Click-target data:
----

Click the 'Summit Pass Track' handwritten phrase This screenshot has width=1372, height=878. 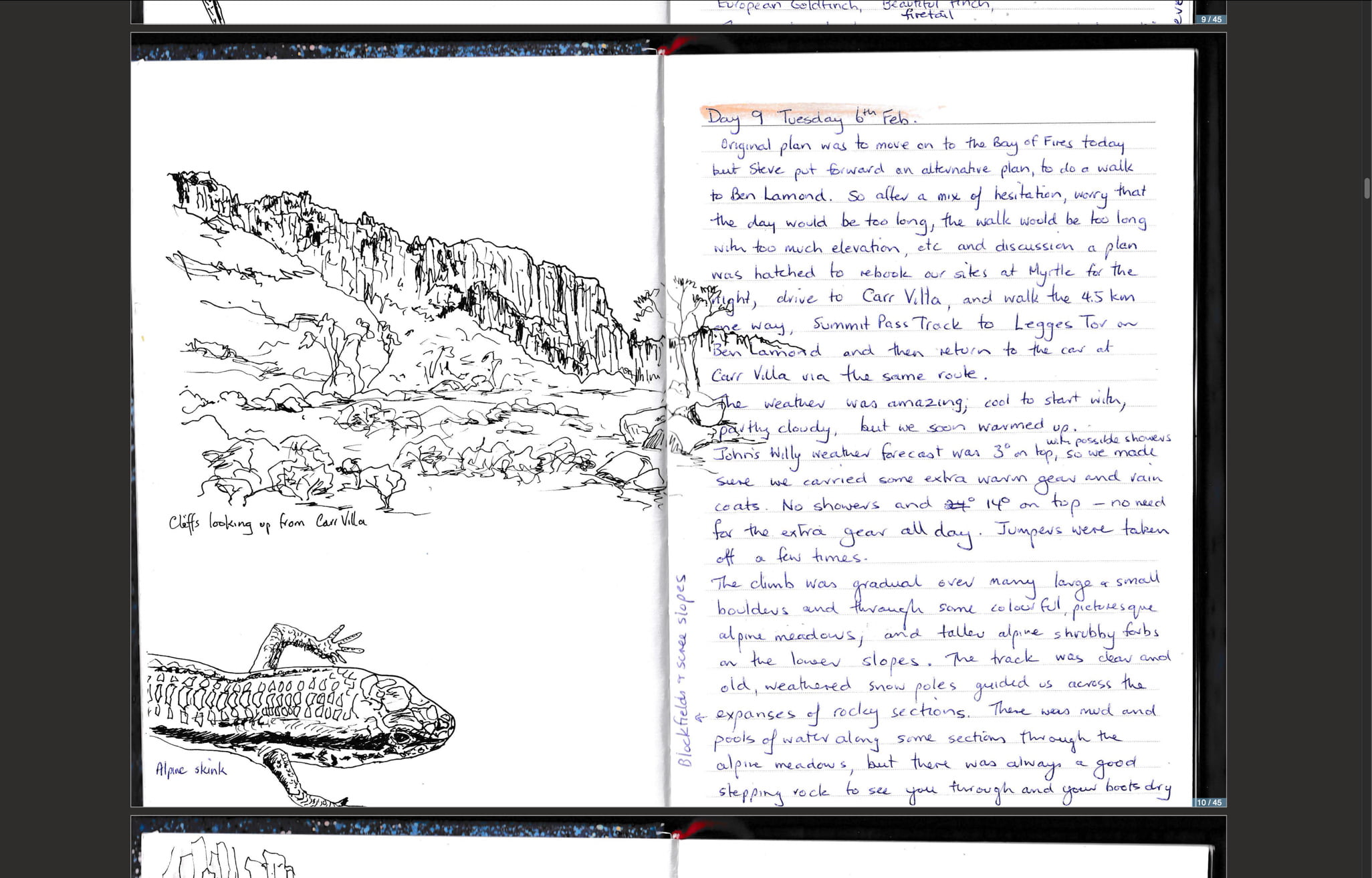click(x=887, y=324)
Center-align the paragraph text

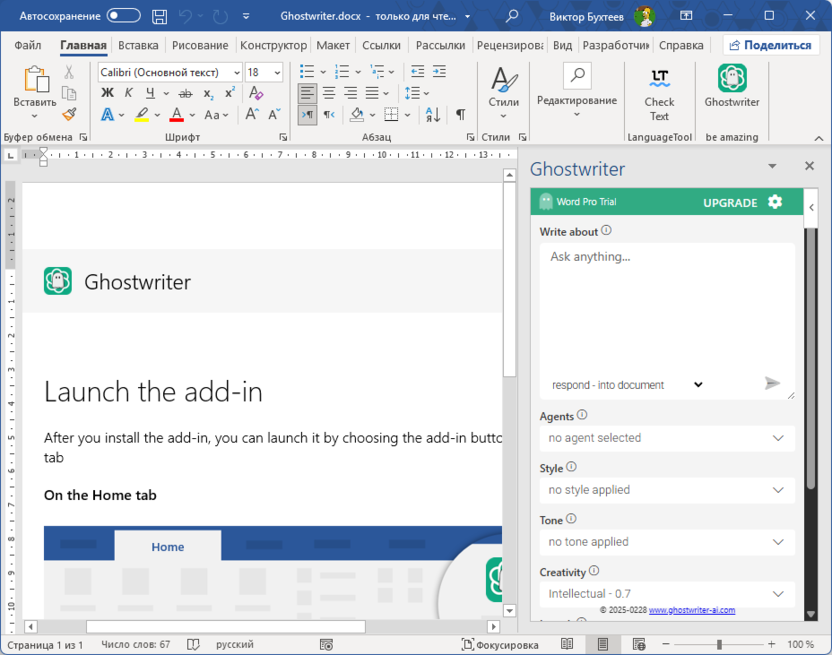(329, 93)
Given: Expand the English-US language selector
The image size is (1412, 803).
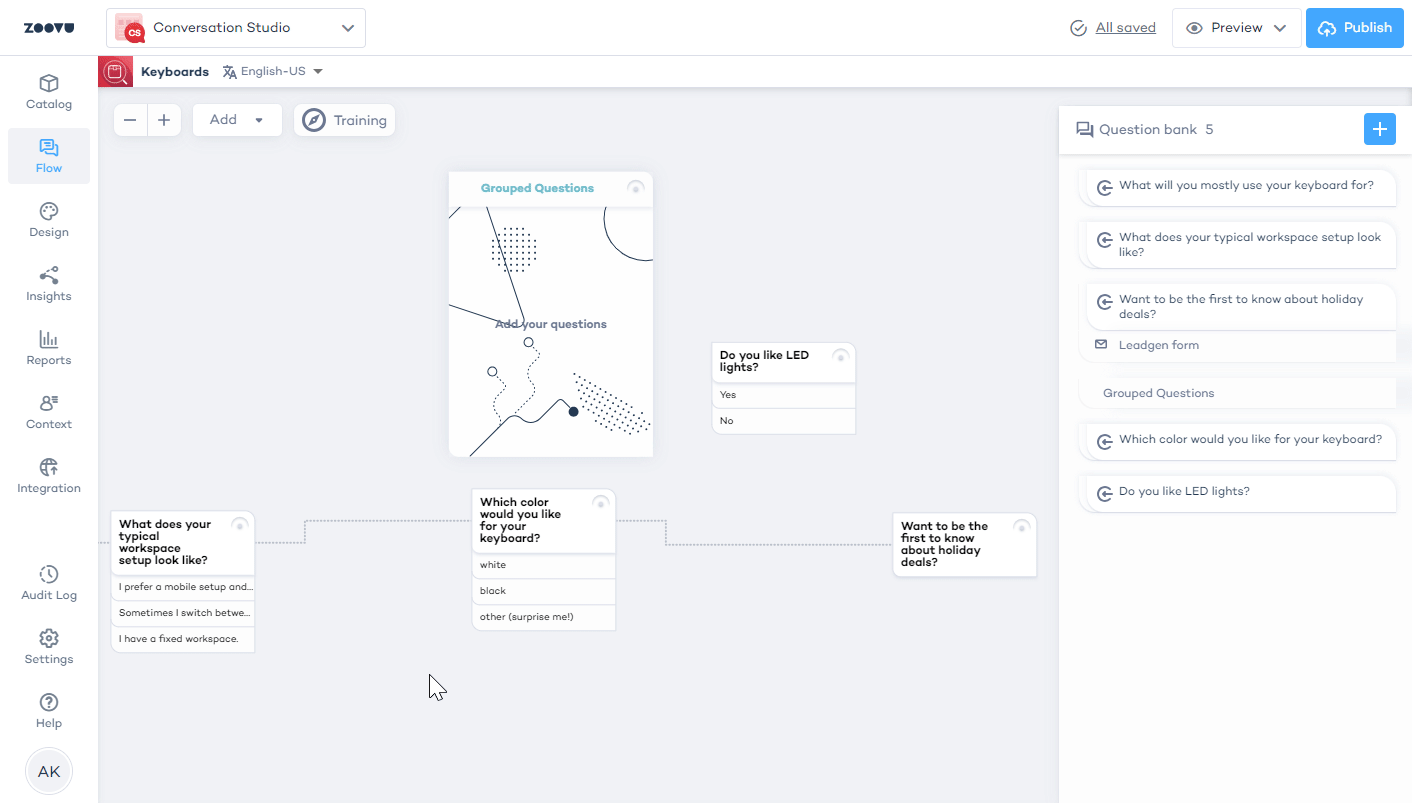Looking at the screenshot, I should (273, 72).
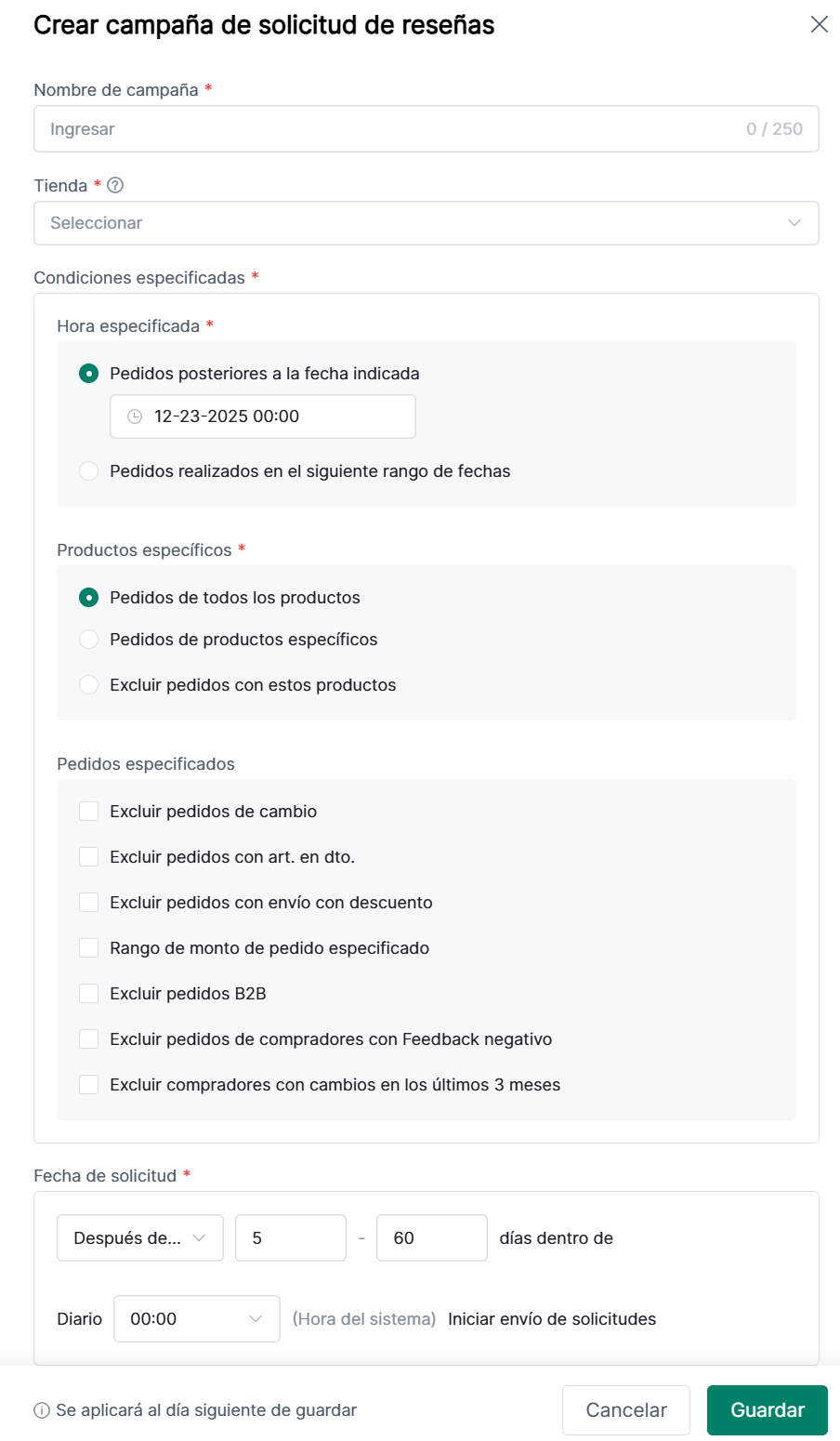Choose 'Pedidos de productos específicos' radio
840x1441 pixels.
pos(89,640)
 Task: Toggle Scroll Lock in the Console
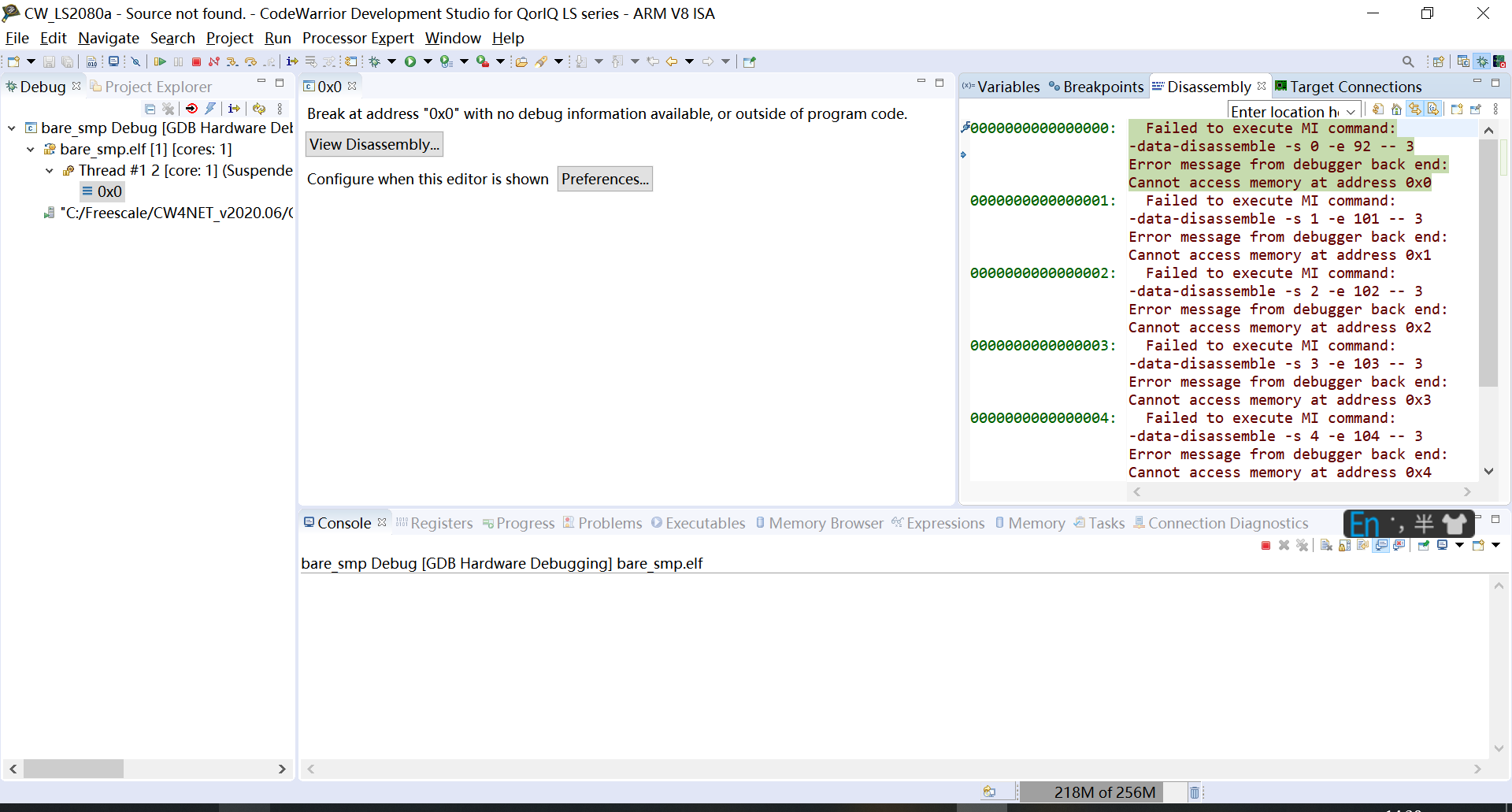coord(1344,545)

----

▸ DIRECTION: Can you recast the stretch from the line containing "Center-align the paragraph text" through the end of the material as a Markdown table with the columns No. and Line, skipping blank lines and leaving the pictures out?

▸ TASK SOLUTION:
| No. | Line |
|---|---|
| 1 | Center-align the paragraph text |
| 2 | (329, 93) |
| 3 | Given: Expand the English-US language selector |
| 4 | The image size is (1412, 803). |
| 5 | Looking at the screenshot, I should (273, 72). |
| 6 | Choose 'Pedidos de productos específicos' radio |
| 7 | 840x1441 pixels. |
| 8 | pos(89,640) |
| 9 |  Task: Toggle Scroll Lock in the Console |
| 10 | coord(1344,545) |